▸ **Items from a dataset**
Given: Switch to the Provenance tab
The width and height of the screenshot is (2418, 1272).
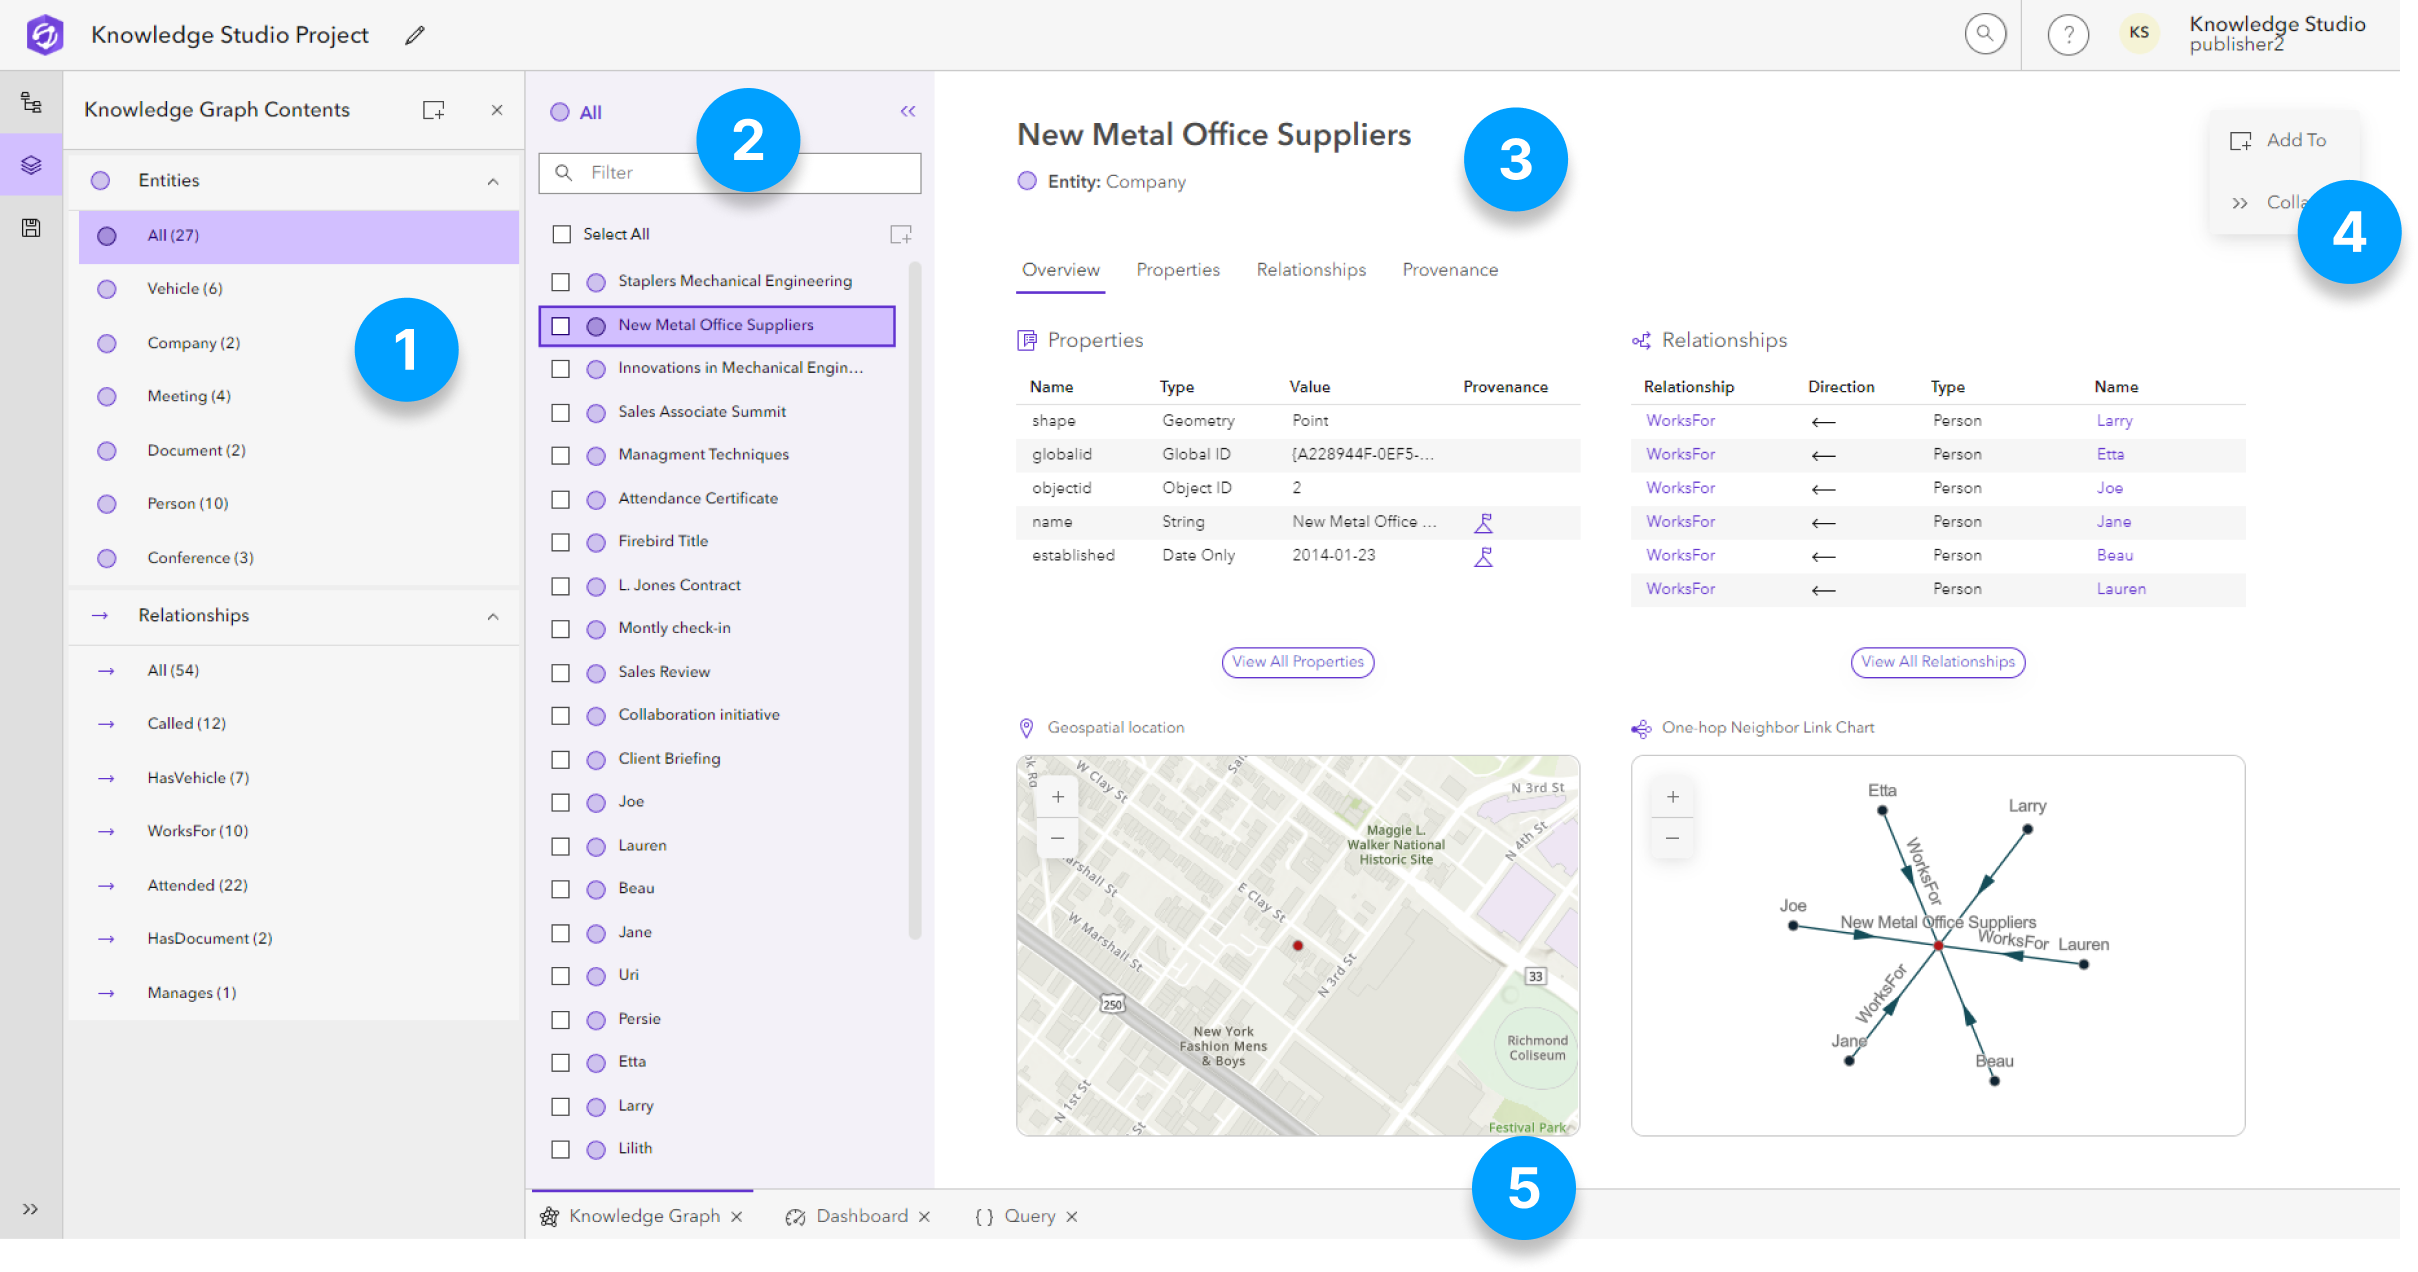Looking at the screenshot, I should pyautogui.click(x=1449, y=269).
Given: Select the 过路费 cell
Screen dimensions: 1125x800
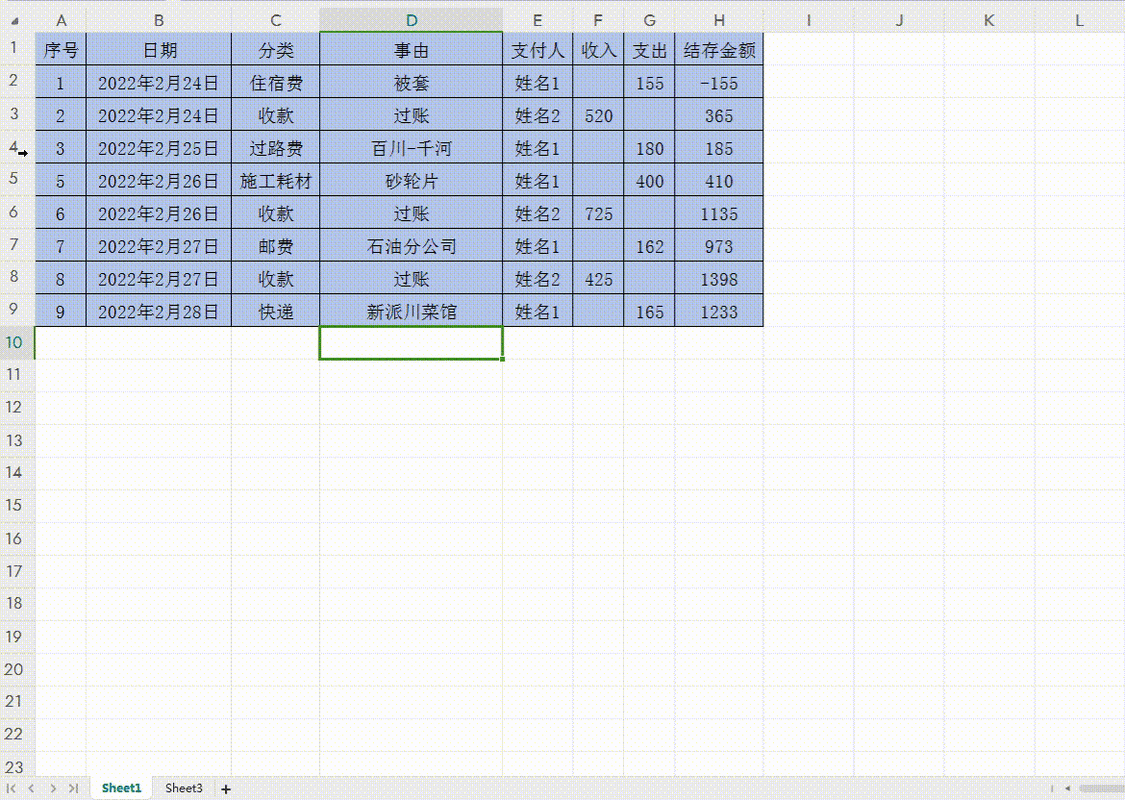Looking at the screenshot, I should (x=275, y=148).
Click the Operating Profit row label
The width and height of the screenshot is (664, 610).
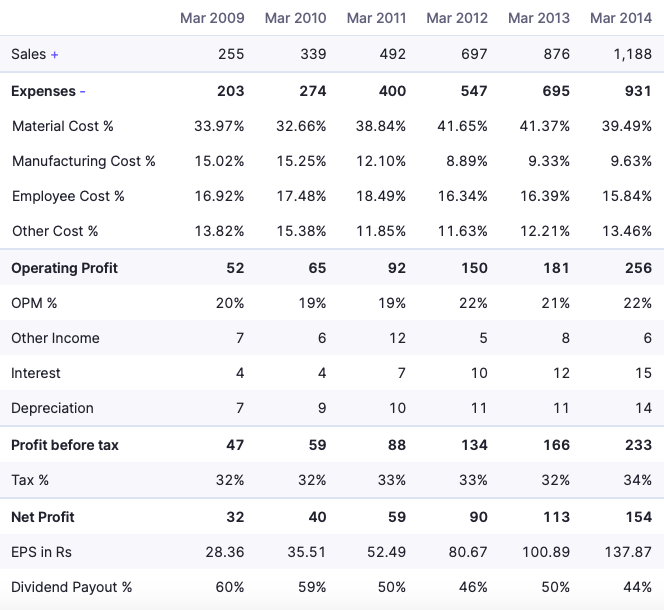point(64,268)
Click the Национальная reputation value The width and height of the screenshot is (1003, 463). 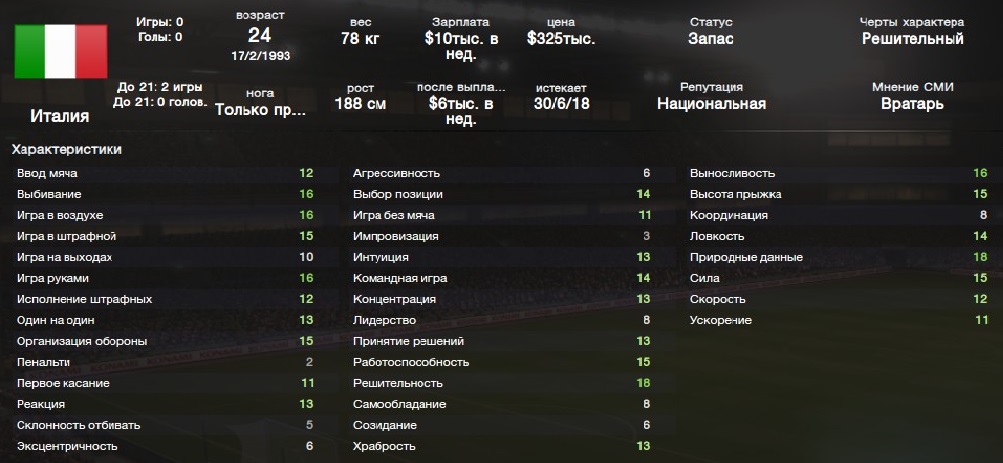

▸ **REQUIRED ACTION**
Final task for the records above: print exactly the lines from the one that contains "Click the Operating Profit row label" through the last line, both ends included, pictures excluded.

▸ **TASK RESPONSE**
Click the Operating Profit row label
The width and height of the screenshot is (664, 610).
point(64,268)
Click the Национальная reputation value The width and height of the screenshot is (1003, 463). 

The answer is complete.